**EXERCISE**
Recast the listing below as a Markdown table with the columns "Row" and "Line", beginning at the line that contains "Task: Click the Feuille de style CSS icon" and continuing through the end of the listing. Number each row, omit blank lines, and leave out the pictures.

--

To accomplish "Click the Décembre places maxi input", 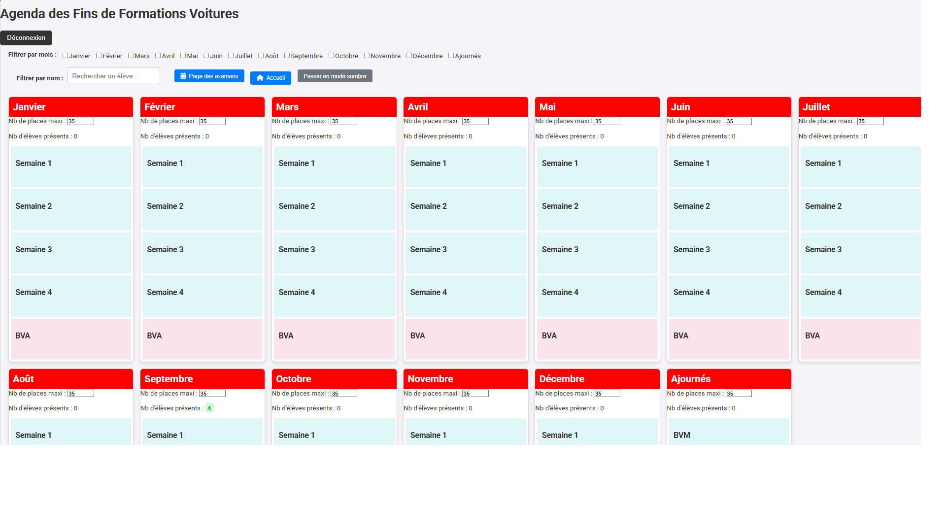I will [607, 394].
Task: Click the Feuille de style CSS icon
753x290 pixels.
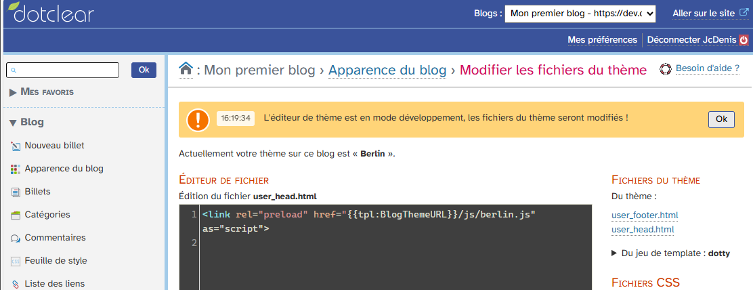Action: tap(16, 261)
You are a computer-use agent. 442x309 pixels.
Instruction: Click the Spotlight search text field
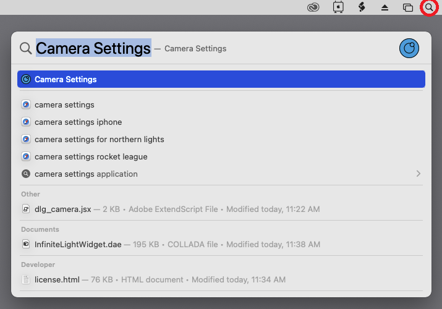pyautogui.click(x=247, y=48)
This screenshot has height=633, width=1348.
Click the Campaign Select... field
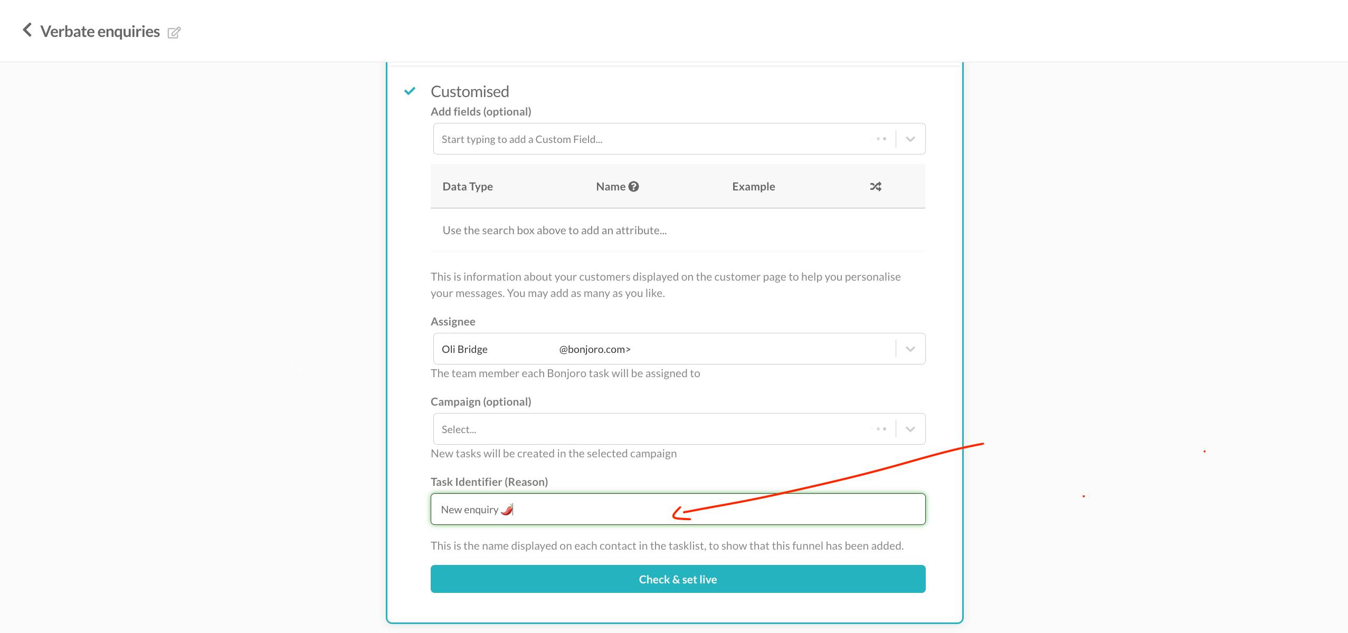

--

**RESULT**
| Row | Line |
|---|---|
| 1 | Task: Click the Feuille de style CSS icon |
| 2 | 753x290 pixels. |
| 3 | Action: tap(16, 261) |
| 4 | You are a computer-use agent. 442x309 pixels. |
| 5 | Instruction: Click the Spotlight search text field |
| 6 | pyautogui.click(x=247, y=48) |
| 7 | This screenshot has height=633, width=1348. |
| 8 | Click the Campaign Select... field |